The major difficulty in the administration of insulin chronically by implanted infusion pump comes from the nature of proteins and the very dilute solution needed. Since insulin delivered by injection is normally administered rapidly (either intramuscularly or intravenously), there is no problem with any possible precipitation reaction with the blood. When the insulin is given chronically, the flow rate by necessity becomes low. This permits insulin and blood components to react in and plug the end of the catheter.
Others using chronic insulin delivery systems have experienced similar problems. Long-term functioning of insulin delivery systems cannot be maintained using standard insulin preparations. The initial approach was to solve the problem of plugging by hardware changes. When these proved to be ineffective, the next approach was to alter the solution used to solubilize the insulin.
2. Prior Art
F. Bischoff (The influence of sodium lauryl sulfate on the biologic response to the gonadatropins and to insulin. Amer. J. of Physiology 145: 123-129, 1945) discloses that if a solution of sodium lauryl sulfate (sodium dodecyl sulfate) (SDS) and insulin is diluted to 0.12% SDS before delivery, no loss in activity of the insulin was found. Although the insulin is denatured by high SDS concentration (1 to 5%) and would be partially destroyed in the blood stream, the insulin can return to its natural state rapidly when diluted and function normally. SDS was not useful as a solubilizing agent for insulin when given by conventional subcutaneous injections since the insulin is partially destroyed before it can be absorbed into the blood stream.

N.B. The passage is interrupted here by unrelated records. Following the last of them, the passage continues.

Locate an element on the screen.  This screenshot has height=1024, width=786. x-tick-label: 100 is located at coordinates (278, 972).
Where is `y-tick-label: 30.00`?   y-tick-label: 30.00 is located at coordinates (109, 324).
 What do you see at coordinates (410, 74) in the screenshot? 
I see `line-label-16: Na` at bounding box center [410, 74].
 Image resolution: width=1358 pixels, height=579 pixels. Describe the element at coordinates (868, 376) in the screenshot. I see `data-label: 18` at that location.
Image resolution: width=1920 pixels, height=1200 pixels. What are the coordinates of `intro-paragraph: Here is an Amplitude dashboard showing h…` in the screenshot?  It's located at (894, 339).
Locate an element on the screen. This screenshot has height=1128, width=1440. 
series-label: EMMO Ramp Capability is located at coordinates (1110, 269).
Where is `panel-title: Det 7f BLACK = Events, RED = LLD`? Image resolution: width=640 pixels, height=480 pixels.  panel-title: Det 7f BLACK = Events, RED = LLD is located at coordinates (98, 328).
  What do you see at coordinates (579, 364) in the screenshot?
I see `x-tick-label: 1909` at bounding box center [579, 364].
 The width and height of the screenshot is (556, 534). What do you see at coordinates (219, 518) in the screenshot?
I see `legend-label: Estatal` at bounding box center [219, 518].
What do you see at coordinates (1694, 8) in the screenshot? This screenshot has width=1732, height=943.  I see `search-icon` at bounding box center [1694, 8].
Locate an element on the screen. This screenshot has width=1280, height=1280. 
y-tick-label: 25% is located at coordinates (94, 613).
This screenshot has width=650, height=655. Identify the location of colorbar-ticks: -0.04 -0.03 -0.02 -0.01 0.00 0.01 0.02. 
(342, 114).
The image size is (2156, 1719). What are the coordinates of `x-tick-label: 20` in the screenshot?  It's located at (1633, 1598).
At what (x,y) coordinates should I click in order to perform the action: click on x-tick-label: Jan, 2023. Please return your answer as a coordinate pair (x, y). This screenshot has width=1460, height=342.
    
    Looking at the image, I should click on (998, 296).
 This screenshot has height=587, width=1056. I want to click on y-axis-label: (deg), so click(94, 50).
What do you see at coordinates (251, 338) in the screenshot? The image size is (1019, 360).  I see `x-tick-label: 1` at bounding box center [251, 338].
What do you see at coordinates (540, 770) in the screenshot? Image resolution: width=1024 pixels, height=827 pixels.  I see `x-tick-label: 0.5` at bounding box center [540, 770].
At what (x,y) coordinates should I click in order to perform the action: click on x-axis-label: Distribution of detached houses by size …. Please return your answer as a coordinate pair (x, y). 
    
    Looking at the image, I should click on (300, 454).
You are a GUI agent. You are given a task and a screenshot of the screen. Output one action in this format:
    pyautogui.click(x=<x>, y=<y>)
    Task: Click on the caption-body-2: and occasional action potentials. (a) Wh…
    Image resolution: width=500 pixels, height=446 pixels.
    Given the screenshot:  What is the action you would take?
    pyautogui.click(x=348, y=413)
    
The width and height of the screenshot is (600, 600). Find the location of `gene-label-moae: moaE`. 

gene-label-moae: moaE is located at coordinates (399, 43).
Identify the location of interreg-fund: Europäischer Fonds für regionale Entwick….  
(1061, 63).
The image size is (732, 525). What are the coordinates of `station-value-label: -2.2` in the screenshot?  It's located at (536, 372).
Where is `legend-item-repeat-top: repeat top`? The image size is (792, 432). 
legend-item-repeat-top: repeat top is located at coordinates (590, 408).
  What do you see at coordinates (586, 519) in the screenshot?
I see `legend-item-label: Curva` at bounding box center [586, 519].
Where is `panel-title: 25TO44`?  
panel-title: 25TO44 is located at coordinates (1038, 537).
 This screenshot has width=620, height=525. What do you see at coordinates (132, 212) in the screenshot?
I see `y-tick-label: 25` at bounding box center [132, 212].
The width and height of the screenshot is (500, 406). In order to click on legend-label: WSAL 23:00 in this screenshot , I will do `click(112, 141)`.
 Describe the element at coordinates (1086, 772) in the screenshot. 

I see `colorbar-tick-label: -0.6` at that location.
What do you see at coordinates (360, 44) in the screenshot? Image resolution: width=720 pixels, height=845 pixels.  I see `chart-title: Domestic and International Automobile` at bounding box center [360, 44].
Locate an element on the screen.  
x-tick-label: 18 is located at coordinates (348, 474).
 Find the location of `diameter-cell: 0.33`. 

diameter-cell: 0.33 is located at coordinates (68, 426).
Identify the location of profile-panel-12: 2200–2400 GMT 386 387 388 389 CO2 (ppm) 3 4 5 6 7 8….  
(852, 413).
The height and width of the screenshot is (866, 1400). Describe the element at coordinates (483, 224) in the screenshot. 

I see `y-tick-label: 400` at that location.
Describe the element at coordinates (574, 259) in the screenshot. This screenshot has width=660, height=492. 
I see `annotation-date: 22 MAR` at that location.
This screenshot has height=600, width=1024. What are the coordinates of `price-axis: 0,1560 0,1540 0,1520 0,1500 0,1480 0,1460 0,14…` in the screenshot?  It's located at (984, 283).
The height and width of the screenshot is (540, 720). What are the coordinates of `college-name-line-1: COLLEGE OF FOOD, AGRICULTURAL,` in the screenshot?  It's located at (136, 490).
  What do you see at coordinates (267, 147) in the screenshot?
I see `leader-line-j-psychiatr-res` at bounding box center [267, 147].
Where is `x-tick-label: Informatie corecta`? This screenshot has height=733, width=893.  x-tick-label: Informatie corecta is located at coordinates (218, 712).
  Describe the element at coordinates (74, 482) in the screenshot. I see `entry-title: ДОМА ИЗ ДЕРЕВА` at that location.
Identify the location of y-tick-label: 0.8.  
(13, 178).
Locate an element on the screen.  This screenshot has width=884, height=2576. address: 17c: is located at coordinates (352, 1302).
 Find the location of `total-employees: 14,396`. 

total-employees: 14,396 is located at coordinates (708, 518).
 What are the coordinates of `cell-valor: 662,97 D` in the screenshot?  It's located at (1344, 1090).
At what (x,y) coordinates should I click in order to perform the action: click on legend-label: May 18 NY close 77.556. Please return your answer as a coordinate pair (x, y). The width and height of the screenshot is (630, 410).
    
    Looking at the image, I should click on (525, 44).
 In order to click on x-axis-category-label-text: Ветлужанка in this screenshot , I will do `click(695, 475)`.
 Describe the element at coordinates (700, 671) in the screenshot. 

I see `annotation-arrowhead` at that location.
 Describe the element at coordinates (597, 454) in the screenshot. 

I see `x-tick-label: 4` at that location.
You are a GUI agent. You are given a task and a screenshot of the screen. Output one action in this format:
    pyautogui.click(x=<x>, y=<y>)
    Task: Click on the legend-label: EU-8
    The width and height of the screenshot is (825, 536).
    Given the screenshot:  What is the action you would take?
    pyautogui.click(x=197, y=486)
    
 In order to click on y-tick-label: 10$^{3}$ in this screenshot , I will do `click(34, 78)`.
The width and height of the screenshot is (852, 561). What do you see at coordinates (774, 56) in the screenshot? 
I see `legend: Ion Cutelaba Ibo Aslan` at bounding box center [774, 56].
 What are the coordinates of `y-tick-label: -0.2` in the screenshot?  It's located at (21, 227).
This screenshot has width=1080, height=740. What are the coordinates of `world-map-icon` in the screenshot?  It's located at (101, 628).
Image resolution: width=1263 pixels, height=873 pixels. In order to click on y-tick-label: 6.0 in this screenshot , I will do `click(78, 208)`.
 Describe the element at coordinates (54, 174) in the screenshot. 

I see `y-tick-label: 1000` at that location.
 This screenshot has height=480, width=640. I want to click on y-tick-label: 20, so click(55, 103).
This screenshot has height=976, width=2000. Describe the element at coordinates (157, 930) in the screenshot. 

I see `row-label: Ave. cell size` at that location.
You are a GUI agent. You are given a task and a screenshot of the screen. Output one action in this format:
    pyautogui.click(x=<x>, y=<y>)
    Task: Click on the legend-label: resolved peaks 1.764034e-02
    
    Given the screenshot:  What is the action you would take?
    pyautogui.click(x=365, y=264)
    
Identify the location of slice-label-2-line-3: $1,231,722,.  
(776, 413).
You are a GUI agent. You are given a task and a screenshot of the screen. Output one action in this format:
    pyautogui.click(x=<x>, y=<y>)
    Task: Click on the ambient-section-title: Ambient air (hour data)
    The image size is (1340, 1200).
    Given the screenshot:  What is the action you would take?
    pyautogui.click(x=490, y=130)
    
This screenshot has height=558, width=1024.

It is known that the binding of detergents to proteins occurs readily. The binding ratio for the common anionic detergent sodium dodecyl sulfate has been determined for proteins to be: 0.4 gm-1.4 gm SDS/gm protein (Rosalind Pitt-Rivers and F.S.A. Impiombato. The binding of sodium dodecyl sulfate to various proteins. Biochem Journal 109:825-830, 1968, and Jacqueline Reynolds and Charles Tanford. Binding of dodecyl sulphate to proteins at high binding ratios. Proceedings of the National Academy of Sciences. 66:1002-1007, 1970).
SDS is also reported to disrupt or prevent the formation of antigen-antibody complexes (Louis Qualtiere, Amil Anderson, and Paul Meyers. Effects of ionic and nonionic detergents on antigen-antibody reactions. J. of Immunology 119:1645-1651, 1977).
Bray et al U.S. Pat. No. 3,000,874 discloses that, although it is not used as a drug by itself, SDS is used to enhance absorption of other drugs.